Monday, Mar. 01, 1948

Joyous New Opportunity

The latest composition of Russia's great Composer Sergei Prokofiev was published in Moscow last week. To the tin ear of Soviet officialdom, it was back on the Russian scale, but to Western ears, it was the most dissonant thing he had ever written. It was a letter of penitent thanks to the party for "the assistance which it is giving me to correct my mistakes" (TIME, Feb. 23). Wrote he: "The committee decision separates the gold from the dross in the composer's work. However painful this may be for a number of composers, including myself, I welcome the decision."

Prokofiev didn't show up in person to recant his sins. He was ill, the meeting was told. But he was already at work on a new opera about a Soviet pilot who learned to fly again after losing both legs. He promised to follow party directives, and use plenty of Russian folk songs. So did the other six composers spanked by the party. (The promise came easiest to Aram Khachaturian, who has always borrowed freely from Russian folk music.) Two other composers--one was Dmitri Kabalevsky --who were not even named in the decree, confessed their errors too.

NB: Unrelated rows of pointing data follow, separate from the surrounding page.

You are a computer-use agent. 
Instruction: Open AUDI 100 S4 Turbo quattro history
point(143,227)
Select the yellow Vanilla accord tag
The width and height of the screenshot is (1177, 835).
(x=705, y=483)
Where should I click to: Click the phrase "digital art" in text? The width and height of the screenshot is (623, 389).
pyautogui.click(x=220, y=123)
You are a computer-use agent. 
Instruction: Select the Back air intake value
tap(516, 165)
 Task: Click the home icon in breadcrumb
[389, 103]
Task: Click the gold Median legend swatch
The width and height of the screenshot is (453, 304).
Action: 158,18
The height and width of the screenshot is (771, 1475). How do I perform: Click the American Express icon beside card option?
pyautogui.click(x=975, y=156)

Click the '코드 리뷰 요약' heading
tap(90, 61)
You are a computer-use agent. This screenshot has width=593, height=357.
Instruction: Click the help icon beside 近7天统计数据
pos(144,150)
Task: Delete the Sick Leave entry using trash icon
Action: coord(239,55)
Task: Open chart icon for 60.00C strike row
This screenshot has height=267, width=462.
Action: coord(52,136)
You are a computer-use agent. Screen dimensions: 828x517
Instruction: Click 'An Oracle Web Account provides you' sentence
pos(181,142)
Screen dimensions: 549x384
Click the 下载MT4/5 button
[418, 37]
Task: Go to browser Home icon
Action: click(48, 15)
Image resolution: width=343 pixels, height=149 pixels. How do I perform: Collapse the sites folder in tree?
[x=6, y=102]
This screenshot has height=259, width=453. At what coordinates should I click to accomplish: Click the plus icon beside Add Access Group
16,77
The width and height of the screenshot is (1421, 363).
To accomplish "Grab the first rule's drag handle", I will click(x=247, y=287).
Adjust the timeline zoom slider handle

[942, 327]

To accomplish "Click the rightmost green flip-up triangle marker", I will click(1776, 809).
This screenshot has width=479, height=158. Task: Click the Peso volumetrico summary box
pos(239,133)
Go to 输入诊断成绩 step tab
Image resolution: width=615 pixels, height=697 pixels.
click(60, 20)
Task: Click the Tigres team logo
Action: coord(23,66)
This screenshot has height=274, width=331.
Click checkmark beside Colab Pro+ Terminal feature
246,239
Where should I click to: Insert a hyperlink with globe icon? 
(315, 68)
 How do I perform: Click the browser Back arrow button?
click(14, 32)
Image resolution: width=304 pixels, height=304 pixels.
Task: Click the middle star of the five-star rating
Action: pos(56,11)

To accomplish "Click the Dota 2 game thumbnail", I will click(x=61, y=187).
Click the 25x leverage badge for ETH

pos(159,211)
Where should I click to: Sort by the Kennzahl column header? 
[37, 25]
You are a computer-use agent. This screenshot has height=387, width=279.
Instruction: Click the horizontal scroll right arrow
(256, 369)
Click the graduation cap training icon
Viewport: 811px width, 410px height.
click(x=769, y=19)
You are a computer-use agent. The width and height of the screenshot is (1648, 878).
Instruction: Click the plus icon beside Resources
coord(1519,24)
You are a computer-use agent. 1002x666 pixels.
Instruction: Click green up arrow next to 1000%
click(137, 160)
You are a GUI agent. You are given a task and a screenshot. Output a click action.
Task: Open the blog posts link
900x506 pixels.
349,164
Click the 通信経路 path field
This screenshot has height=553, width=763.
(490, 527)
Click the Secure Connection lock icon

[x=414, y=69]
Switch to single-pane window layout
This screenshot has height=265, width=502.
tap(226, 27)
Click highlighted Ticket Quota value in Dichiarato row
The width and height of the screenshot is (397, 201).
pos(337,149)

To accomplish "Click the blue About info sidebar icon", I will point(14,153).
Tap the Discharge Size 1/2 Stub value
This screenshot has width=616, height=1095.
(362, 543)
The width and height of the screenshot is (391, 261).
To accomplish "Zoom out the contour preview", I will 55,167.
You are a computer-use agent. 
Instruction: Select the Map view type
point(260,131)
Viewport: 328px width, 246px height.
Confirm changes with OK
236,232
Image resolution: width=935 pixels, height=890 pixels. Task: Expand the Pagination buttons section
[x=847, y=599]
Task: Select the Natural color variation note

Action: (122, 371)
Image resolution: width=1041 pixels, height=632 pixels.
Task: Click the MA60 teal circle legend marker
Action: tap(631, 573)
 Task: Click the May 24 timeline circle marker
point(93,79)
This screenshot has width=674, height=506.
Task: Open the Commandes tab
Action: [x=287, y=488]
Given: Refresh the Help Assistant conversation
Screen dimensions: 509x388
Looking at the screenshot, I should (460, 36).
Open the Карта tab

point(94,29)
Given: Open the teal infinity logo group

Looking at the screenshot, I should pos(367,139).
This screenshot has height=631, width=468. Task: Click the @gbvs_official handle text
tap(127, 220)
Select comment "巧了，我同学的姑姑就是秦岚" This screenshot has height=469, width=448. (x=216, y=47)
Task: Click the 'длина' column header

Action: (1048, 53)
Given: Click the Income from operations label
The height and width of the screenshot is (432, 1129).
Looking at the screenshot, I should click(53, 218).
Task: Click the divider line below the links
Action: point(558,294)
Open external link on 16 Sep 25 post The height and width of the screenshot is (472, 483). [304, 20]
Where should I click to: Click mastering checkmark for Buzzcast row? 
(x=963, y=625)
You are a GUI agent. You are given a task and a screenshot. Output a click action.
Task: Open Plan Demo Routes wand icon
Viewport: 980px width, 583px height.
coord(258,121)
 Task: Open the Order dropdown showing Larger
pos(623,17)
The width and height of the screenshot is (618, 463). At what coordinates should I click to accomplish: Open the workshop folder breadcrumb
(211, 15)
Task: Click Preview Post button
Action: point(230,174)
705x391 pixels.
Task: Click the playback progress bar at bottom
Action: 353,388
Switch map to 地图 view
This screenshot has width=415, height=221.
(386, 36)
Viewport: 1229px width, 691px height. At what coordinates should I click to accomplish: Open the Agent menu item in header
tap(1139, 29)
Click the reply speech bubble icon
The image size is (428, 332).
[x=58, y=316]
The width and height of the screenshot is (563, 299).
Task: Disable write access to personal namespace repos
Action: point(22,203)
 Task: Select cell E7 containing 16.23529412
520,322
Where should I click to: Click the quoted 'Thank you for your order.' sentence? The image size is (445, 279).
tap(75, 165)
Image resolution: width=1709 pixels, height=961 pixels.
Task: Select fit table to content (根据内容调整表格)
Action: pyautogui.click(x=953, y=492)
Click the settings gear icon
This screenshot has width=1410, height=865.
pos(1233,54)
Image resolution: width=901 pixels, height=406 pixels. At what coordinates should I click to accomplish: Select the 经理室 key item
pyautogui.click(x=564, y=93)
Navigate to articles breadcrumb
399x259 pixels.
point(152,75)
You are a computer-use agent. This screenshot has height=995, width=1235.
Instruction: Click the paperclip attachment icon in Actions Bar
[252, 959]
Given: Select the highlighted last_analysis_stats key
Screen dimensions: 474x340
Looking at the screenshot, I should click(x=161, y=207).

At week's end, myopic little Dmitri Shostakovich marched to the platform. He knew his lines well: he had been bawled out before. Said he: "I accept the Central Committee's decree, particularly regarding myself, as stern but fatherly care. ... A worthy reply . . . may be achieved by work--stubborn, creative, joyous work ... on new compositions which will find a path to the heart of the Soviet people." Shostakovich was the last to recant; now all Soviet composers could go on with their joyous labors.